Etraf masalar umumiyetle boştu, sadece yan taraftakinde bir anne ile oğlu oturuyordu. Oğlan ilkokul filan herhalde. Yani bilemiyorum, benim mesafe tayinim de çocuk yaşı tahminim de sıfırdır. “yürüyor mu” diye atlarım bir bebenin üzerine “6 aylık” derler mal gibi kalırım, güya çocuk büyütüyoruz peh!

Neyse ben bir heves ana oğul muhabbeti dinleyeceğim diye kulağı kabarttım. Bekle Allah bekle! Ulen kulak çiğ börek gibi kabardı, bunlarda ses yok. Birinin elinde Ipad, birinin elinde iphone, habire fiti fiti bir şeyler yapıyorlar. Yemekleri geldi, yok! Benim üç buçuk yaşındaki çocuğum bile köftenin kritiğini yaptı bunlar ipad arası götürdü dürümleri. Ses seda yok.

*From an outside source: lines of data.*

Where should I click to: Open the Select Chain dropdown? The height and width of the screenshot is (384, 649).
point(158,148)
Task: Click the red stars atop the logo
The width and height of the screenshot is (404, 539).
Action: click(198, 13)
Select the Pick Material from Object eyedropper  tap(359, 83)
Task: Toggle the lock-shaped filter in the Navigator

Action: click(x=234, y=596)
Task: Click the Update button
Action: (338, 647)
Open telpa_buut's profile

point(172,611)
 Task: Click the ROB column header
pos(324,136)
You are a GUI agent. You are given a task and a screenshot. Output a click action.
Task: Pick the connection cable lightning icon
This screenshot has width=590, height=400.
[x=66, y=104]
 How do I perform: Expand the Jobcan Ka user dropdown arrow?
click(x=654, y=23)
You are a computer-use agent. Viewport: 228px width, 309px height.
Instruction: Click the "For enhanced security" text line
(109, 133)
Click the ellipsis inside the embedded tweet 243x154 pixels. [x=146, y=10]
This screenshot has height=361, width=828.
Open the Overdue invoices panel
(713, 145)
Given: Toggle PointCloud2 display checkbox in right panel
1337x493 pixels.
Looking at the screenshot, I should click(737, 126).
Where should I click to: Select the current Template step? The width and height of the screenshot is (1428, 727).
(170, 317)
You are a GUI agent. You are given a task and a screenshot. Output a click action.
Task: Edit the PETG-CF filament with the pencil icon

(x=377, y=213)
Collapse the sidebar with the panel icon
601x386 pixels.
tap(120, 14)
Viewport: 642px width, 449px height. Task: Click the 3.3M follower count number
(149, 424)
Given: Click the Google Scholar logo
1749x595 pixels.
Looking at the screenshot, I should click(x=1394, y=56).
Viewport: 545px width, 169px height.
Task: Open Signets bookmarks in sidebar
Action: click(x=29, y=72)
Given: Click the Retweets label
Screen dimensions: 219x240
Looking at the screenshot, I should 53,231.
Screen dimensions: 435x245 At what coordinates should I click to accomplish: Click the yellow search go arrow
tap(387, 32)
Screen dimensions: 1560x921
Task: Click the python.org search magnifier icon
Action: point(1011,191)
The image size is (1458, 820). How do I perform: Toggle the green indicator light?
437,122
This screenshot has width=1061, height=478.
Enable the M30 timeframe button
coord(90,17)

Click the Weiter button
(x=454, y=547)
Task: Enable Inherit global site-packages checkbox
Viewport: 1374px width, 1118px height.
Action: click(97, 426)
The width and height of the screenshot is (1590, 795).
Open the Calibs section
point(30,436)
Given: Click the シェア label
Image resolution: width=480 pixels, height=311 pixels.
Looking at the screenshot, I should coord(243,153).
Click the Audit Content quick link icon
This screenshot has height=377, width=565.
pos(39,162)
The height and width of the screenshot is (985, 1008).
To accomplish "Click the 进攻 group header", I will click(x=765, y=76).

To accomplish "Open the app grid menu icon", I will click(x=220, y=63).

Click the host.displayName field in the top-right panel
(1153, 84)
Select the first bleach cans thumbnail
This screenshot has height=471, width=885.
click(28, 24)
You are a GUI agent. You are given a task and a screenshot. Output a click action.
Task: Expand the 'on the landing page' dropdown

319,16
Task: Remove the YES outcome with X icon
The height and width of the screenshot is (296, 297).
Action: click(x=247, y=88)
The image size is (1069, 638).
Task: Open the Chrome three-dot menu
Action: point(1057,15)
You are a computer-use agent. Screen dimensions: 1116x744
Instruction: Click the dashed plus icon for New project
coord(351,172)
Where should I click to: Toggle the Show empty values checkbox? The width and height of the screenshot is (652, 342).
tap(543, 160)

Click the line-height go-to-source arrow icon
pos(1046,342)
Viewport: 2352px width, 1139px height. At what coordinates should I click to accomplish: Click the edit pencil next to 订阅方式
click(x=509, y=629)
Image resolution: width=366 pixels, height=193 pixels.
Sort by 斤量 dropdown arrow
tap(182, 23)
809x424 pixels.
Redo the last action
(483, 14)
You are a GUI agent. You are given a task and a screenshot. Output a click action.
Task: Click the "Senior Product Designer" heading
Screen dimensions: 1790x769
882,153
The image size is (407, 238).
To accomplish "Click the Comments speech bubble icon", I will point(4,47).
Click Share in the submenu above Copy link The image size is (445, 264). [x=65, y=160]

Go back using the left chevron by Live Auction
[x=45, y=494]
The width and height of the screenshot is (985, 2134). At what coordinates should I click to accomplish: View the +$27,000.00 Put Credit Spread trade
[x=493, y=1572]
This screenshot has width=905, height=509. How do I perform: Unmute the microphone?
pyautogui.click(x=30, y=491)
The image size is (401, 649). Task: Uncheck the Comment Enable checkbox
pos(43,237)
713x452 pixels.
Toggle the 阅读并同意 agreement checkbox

Allah için annenin hakkını yemeyeyim, ne de olsa bizim nesil, öyle masanın üzerine falan koymadı iphone’u, hep masanın altından fittirdi. (ben senelerce görgüsüzlük olur diye masaya telefon koymadım be! şimdi artık koymayanı dövüyorlar) Oğlan umarsız dürümün sularını döke döke ipad’i parmakladı. Sadece bir ara anne bir şeyde takıldı, oğlana telefonu uzattı, oğlan da bir ayar yaptı geri verdi. Çok fena çok…. Demek teknoloji böyle bir şey hayatına girdi mi evlat filan görmüyorsun, hoş o da seni görmüyor zaten!

Bu arada “kadın sen de çocuğunla yemeğe çıkmışsın, el alemi mi dikizliyorsun, bir de fotoğraf çekmişsin, tuh Allah kahretsin” demek serbest! Evet çektim ama sor bakalım “neden?” cümle aleme ibret olsun diye. Bu hallere düşmeyelim diye. Tamamen vatana millete hayır olsun diye, yani kendim için çektiysem namerdim!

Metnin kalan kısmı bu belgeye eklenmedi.